▶ INSTRUCTIONS TO FOLLOW: Give back all of the data exactly as written.

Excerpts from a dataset

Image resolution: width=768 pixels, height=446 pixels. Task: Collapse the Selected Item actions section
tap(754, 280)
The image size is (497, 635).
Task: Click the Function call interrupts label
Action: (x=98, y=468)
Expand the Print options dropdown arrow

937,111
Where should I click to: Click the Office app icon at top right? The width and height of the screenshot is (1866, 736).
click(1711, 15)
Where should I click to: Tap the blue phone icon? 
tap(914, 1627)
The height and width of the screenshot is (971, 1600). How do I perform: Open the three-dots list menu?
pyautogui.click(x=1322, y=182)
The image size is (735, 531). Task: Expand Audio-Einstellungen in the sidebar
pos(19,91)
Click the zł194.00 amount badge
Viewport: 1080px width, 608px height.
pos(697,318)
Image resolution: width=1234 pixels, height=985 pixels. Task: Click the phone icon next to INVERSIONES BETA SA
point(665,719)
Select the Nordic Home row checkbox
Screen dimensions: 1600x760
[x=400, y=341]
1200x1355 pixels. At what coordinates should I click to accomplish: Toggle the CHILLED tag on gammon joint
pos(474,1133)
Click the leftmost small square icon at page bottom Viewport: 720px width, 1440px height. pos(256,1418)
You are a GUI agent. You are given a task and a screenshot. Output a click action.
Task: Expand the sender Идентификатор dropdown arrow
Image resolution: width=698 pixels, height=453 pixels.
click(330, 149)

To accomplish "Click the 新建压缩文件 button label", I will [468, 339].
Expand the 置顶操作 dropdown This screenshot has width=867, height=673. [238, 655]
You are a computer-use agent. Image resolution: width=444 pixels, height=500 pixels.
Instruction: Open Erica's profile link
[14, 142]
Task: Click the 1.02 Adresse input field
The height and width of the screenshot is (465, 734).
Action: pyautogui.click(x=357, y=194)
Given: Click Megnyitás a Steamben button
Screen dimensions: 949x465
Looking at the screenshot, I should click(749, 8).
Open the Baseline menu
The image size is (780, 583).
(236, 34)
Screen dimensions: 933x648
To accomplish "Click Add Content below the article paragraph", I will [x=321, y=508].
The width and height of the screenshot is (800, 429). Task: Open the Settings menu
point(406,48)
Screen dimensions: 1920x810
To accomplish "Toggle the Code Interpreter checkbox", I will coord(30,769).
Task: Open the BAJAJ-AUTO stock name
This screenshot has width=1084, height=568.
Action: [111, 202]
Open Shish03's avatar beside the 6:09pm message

▶ RESULT BELOW:
Image resolution: width=768 pixels, height=446 pixels. Task: Collapse the Selected Item actions section
tap(754, 280)
The image size is (497, 635).
Task: Click the Function call interrupts label
Action: (x=98, y=468)
Expand the Print options dropdown arrow

937,111
Where should I click to: Click the Office app icon at top right? The width and height of the screenshot is (1866, 736).
click(1711, 15)
Where should I click to: Tap the blue phone icon? 
tap(914, 1627)
The height and width of the screenshot is (971, 1600). How do I perform: Open the three-dots list menu?
pyautogui.click(x=1322, y=182)
The image size is (735, 531). Task: Expand Audio-Einstellungen in the sidebar
pos(19,91)
Click the zł194.00 amount badge
Viewport: 1080px width, 608px height.
pos(697,318)
Image resolution: width=1234 pixels, height=985 pixels. Task: Click the phone icon next to INVERSIONES BETA SA
point(665,719)
Select the Nordic Home row checkbox
Screen dimensions: 1600x760
[x=400, y=341]
1200x1355 pixels. At what coordinates should I click to accomplish: Toggle the CHILLED tag on gammon joint
pos(474,1133)
Click the leftmost small square icon at page bottom Viewport: 720px width, 1440px height. pos(256,1418)
You are a GUI agent. You are given a task and a screenshot. Output a click action.
Task: Expand the sender Идентификатор dropdown arrow
Image resolution: width=698 pixels, height=453 pixels.
click(330, 149)

To accomplish "Click the 新建压缩文件 button label", I will [468, 339].
Expand the 置顶操作 dropdown This screenshot has width=867, height=673. [238, 655]
You are a computer-use agent. Image resolution: width=444 pixels, height=500 pixels.
Instruction: Open Erica's profile link
[14, 142]
Task: Click the 1.02 Adresse input field
The height and width of the screenshot is (465, 734).
Action: pyautogui.click(x=357, y=194)
Given: Click Megnyitás a Steamben button
Screen dimensions: 949x465
Looking at the screenshot, I should click(749, 8).
Open the Baseline menu
The image size is (780, 583).
(236, 34)
Screen dimensions: 933x648
To accomplish "Click Add Content below the article paragraph", I will [x=321, y=508].
The width and height of the screenshot is (800, 429). Task: Open the Settings menu
point(406,48)
Screen dimensions: 1920x810
To accomplish "Toggle the Code Interpreter checkbox", I will coord(30,769).
Task: Open the BAJAJ-AUTO stock name
This screenshot has width=1084, height=568.
Action: [111, 202]
Open Shish03's avatar beside the 6:09pm message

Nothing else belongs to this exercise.